PHP Regex strtolower函数,用于维护引号内的文本大小写

I search a method to get a lower string but does not change the case of text within quotes.

The string :

SELECT * FROM UtilisateurApplicatif WHERE idUtilisateurApplicatif <> "-1" AND Identification = "TOTO" AND MotDePasse = "TotoTUTU" AND Actif = 1

The result why i want :

select * from utilisateurapplicatif where idutilisateurapplicatif <> "-1" and identification = "TOTO" and motdepasse = "TotoTUTU" and actif = 1

You can do this using preg_replace_callback that allows to apply a function on a match result:

$subject = <<<'LOD'
SELECT * FROM UtilisateurApplicatif
WHERE idUtilisateurApplicatif <> "-1"
AND Identification = "TOTO"
AND MotDePasse = "Toto\"TUTU" AND Actif = 1
LOD;

$pattern = <<<'LOD'
~
(?(DEFINE) 
    (?<DQuotedContent>
        (?> [^"\\]++ | (?:\\{2})++ | \\. )*
    )
)
" \g<DQuotedContent> " \K | [A-Z]++
~x
LOD;

$result = preg_replace_callback($pattern,
    function ($match) { return strtolower($match[0]); },
    $subject);
print_r($result);

Pattern explanation:

The idea of the pattern is to match quoted parts before and remove them from the match result to not apply the strtolower.

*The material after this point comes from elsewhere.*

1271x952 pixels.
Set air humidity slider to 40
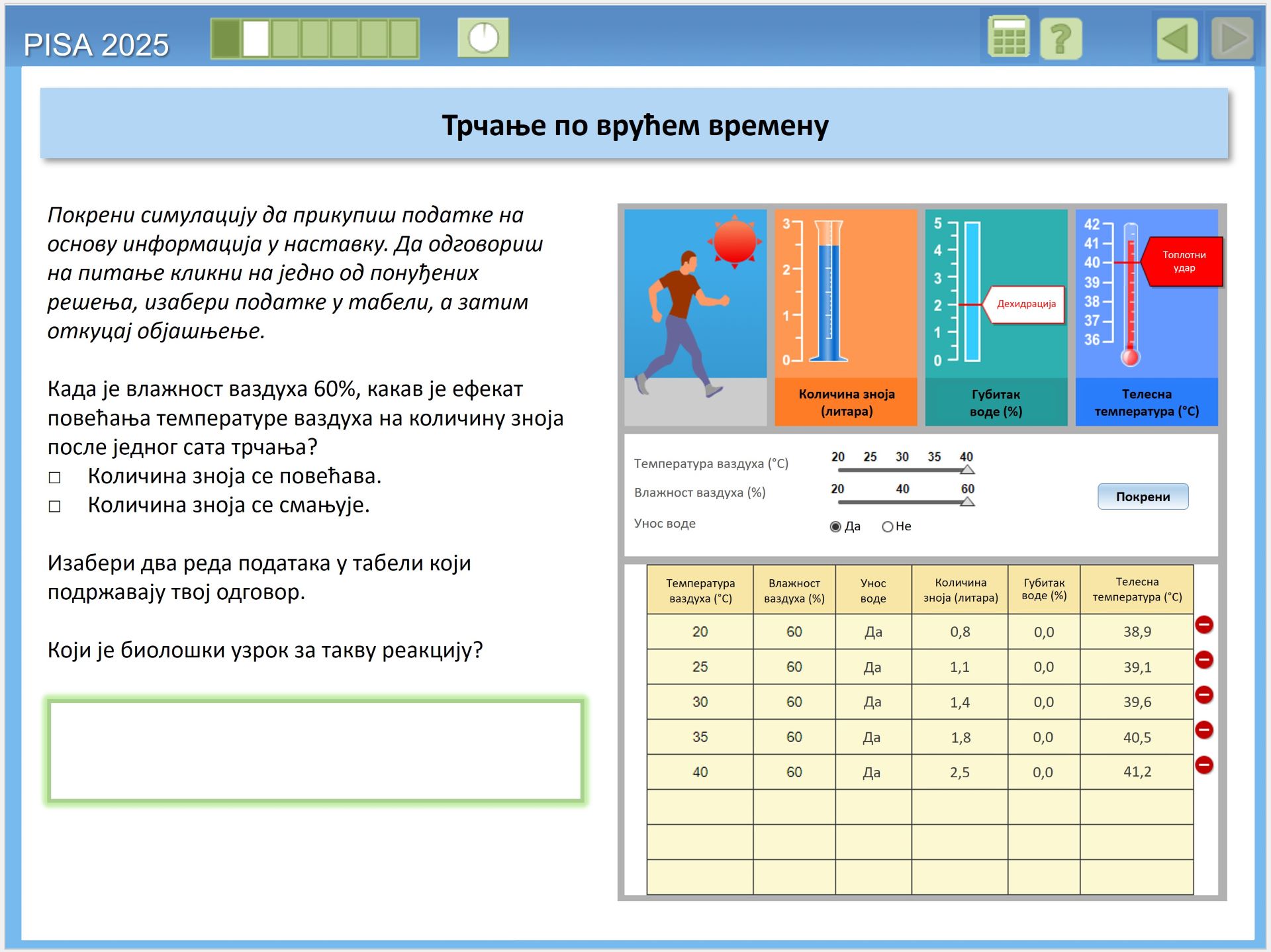coord(902,502)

First I define a subpattern (DQuotedContent) with all the possible content between double quotes, ie:

  • all characters that are not a double quote or a backslash [^"\\]
  • all even number of backslashes (?:\\{2})++ (which can't escape anything)
  • escaped characters (an escaped double quote can't close a quoted string)

The main part of the pattern is now easy to write:

" \g<DQuotedContent> "      # quoted part
\K                          # reset all that have been matched before
|                           # OR
[A-Z]++                     # uppercase letters

Note that the \K is very useful since it remove the quoted part from the match. Thus the callback function don't have to know what have been matched to apply strtolower.

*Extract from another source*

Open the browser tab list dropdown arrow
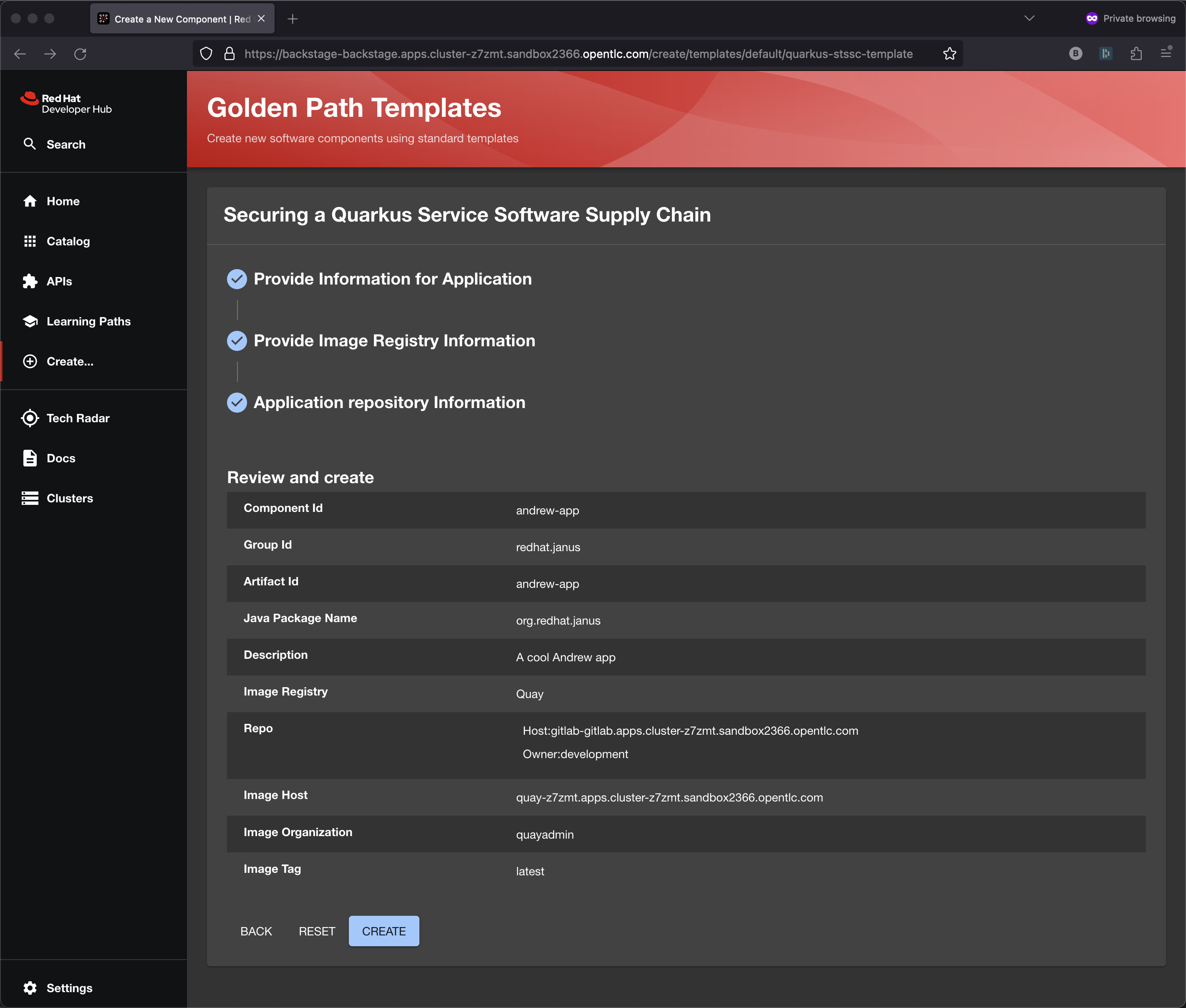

Notice: I have written the pattern using the nowdoc syntax, a define section, a named subpattern, and the comment mode (~x) for more readability, but you can use instead the same pattern in a more compact version:

$pattern = '~"(?>[^"\\\]++|(?:\\\{2})++|\\\.)*"\K|[A-Z]++~';

Unlike the nowdoc syntax, the backslash must be escaped twice.